___ Materials provided

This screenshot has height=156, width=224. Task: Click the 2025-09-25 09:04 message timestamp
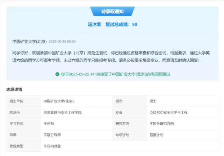pos(62,42)
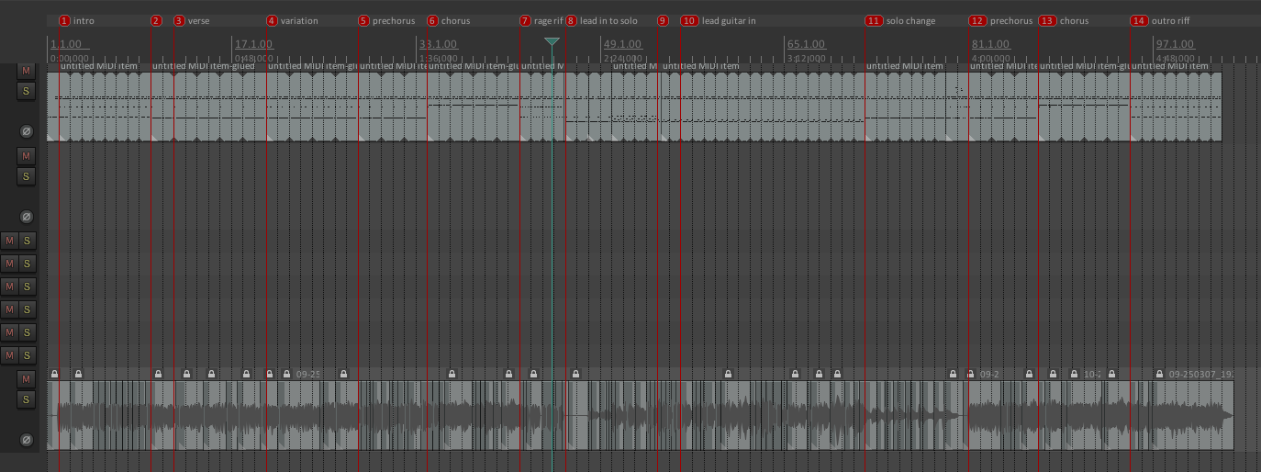Click lock icon next to the 09-25 item label
1261x472 pixels.
[286, 375]
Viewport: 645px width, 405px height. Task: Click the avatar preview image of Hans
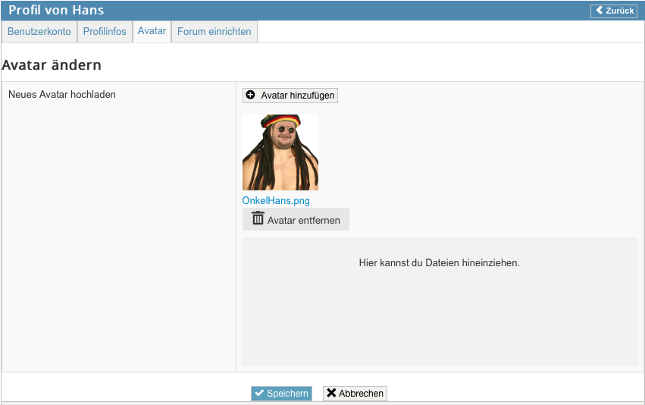[x=280, y=152]
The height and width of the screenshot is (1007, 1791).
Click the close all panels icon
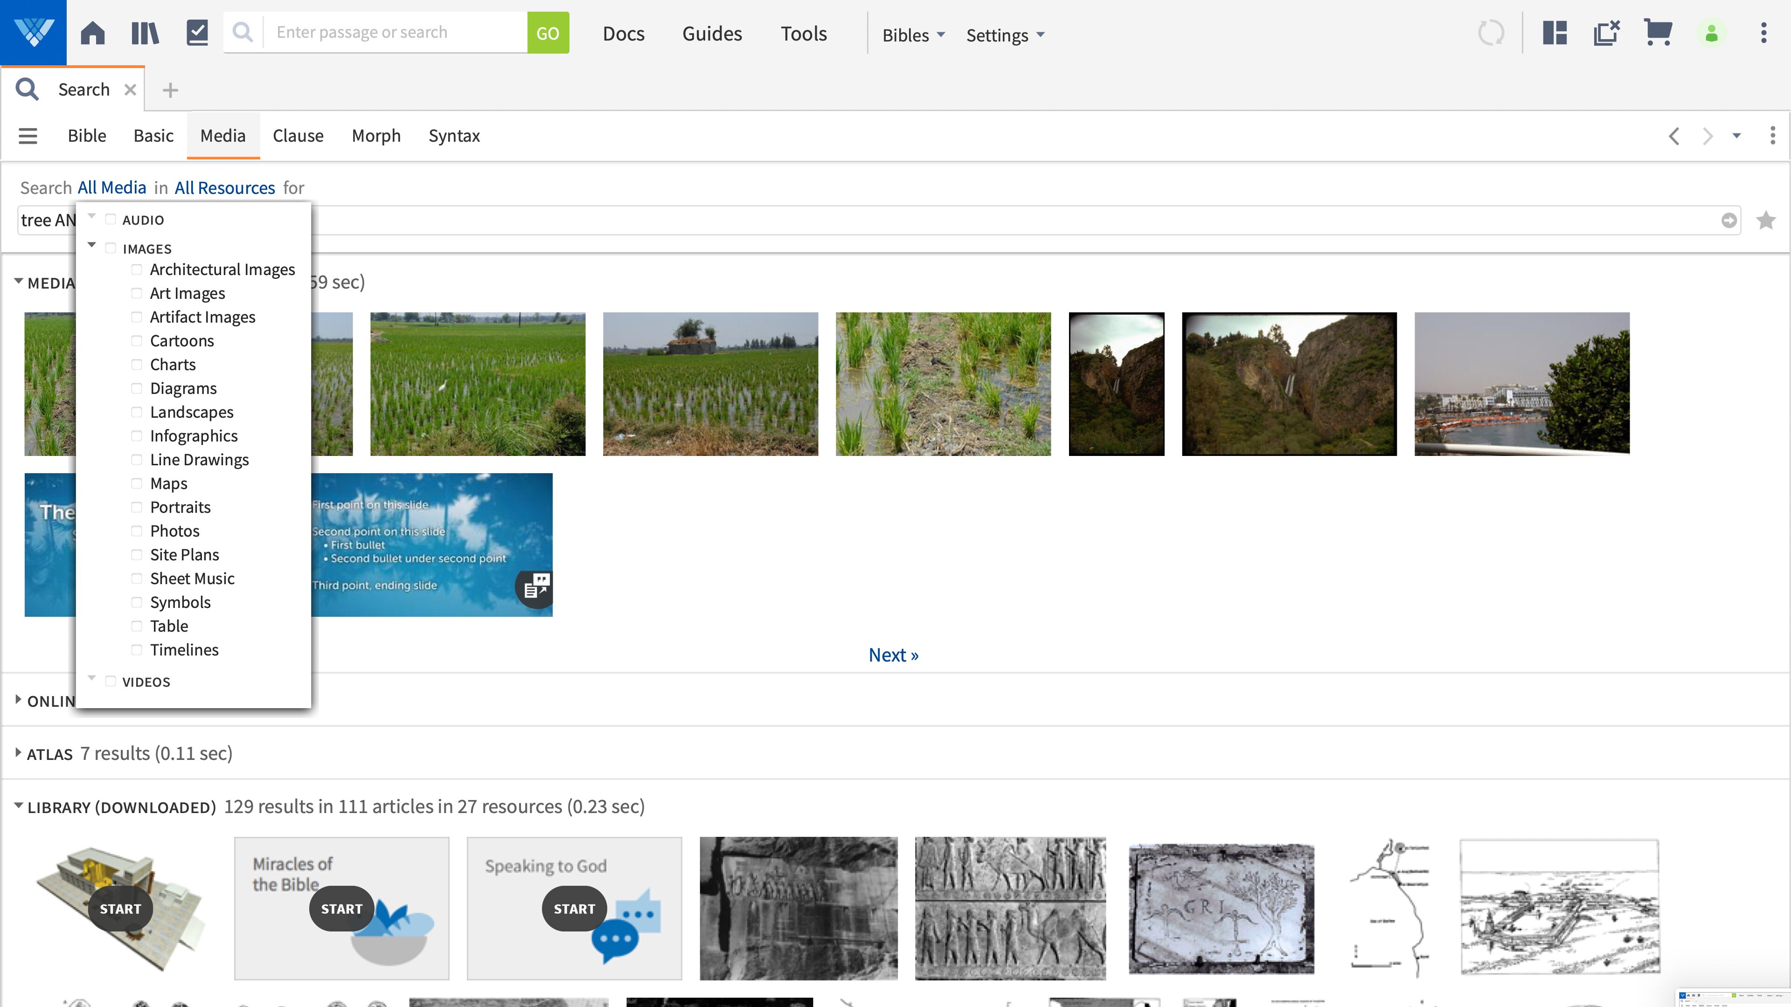(x=1607, y=33)
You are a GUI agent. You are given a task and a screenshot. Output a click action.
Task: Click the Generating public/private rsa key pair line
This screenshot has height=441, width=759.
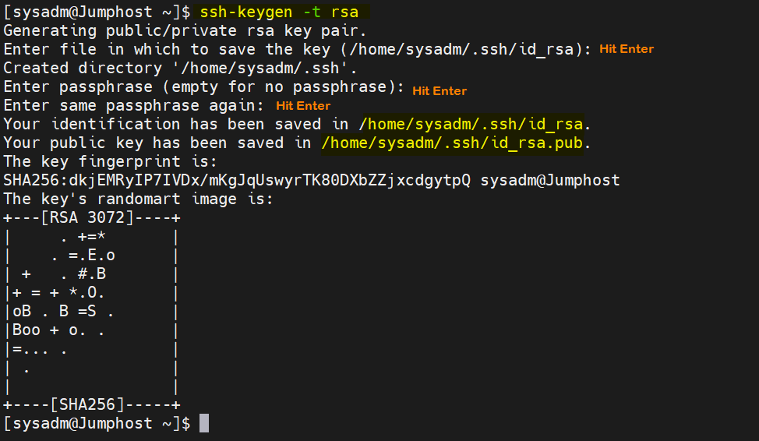point(185,30)
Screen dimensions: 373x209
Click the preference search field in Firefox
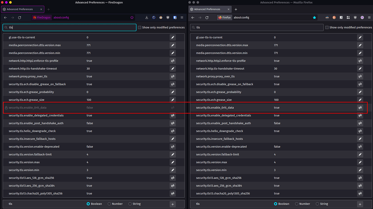257,28
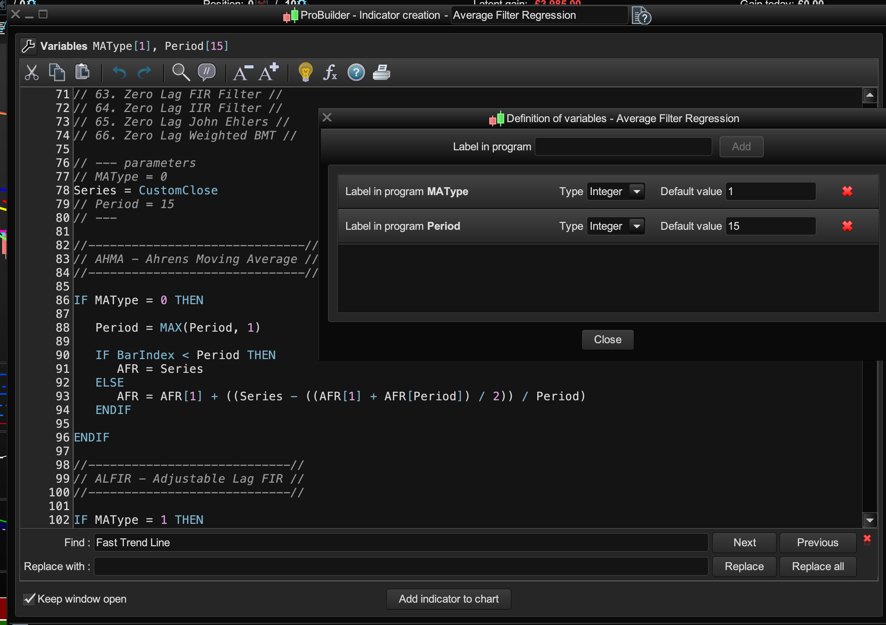
Task: Click the Paste clipboard icon
Action: tap(82, 72)
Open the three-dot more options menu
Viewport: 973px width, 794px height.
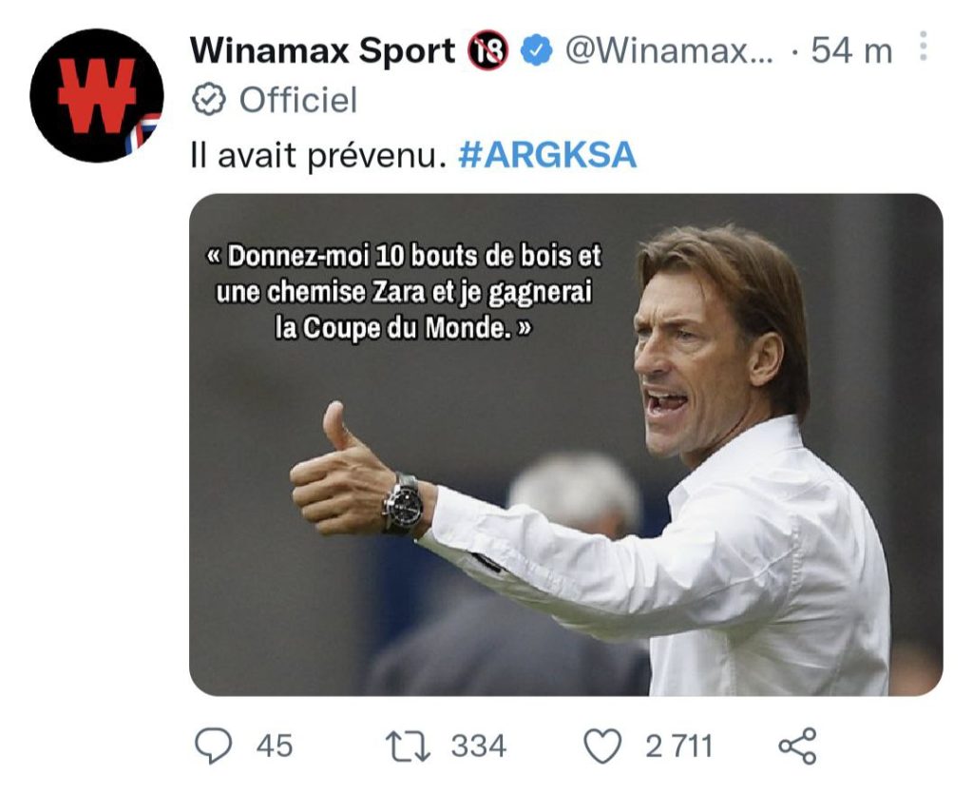pyautogui.click(x=924, y=46)
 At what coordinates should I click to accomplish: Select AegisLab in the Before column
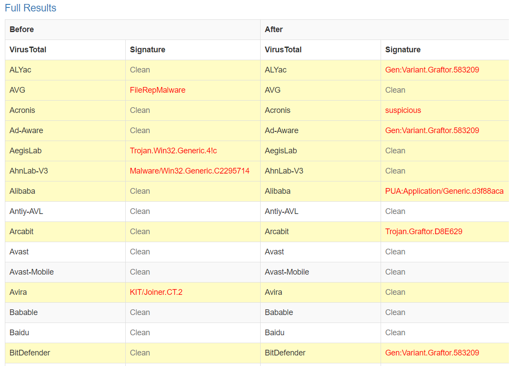coord(26,151)
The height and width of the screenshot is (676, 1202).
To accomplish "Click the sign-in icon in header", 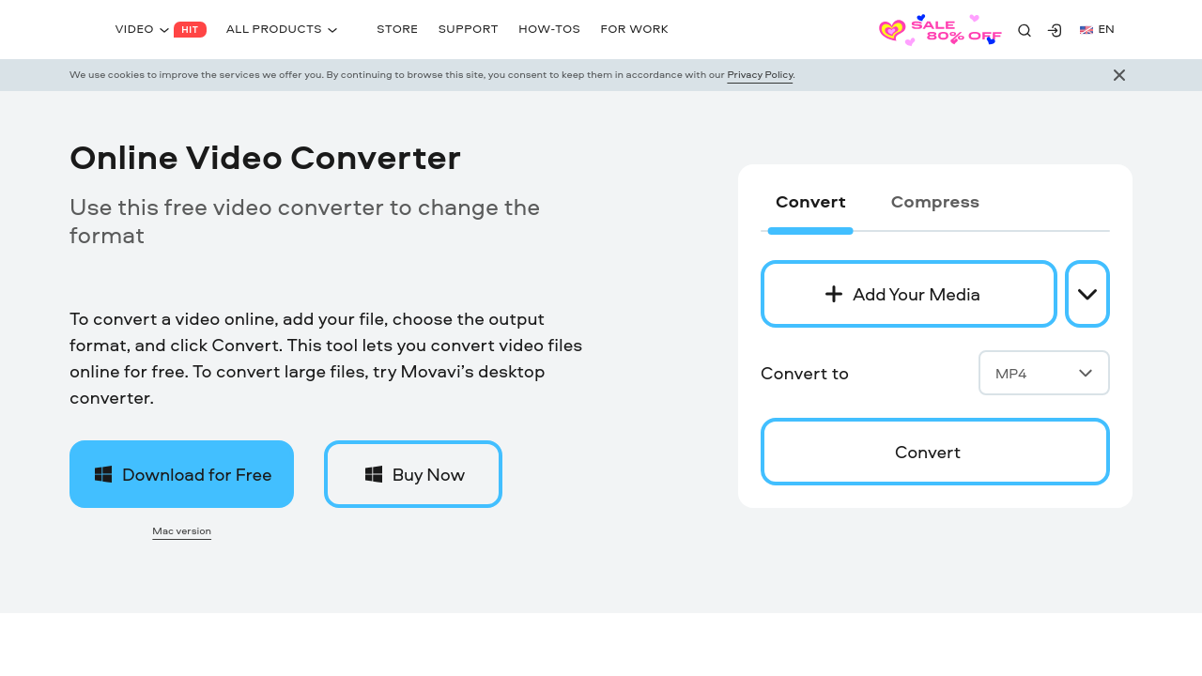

______

Your goal
Can you copy every line of the records above word for word, leaving out the pictures?

Written answer
This screenshot has height=156, width=224. Task: Click the 2025-09-25 09:04 message timestamp
pos(62,42)
Click lock icon next to the 09-25 item label
1261x472 pixels.
[286, 375]
Viewport: 645px width, 405px height. Task: Click the avatar preview image of Hans
[x=280, y=152]
The height and width of the screenshot is (1007, 1791).
Click the close all panels icon
(x=1607, y=33)
You are a GUI agent. You are given a task and a screenshot. Output a click action.
Task: Click the Generating public/private rsa key pair line
This screenshot has height=441, width=759.
point(185,30)
Screen dimensions: 373x209
Click the preference search field in Firefox
257,28
Task: Click the Paste clipboard icon
Action: tap(82, 72)
Open the three-dot more options menu
Viewport: 973px width, 794px height.
pyautogui.click(x=924, y=46)
 At what coordinates should I click to accomplish: Select AegisLab in the Before column
coord(26,151)
The height and width of the screenshot is (676, 1202).
To accomplish "Click the sign-in icon in header", 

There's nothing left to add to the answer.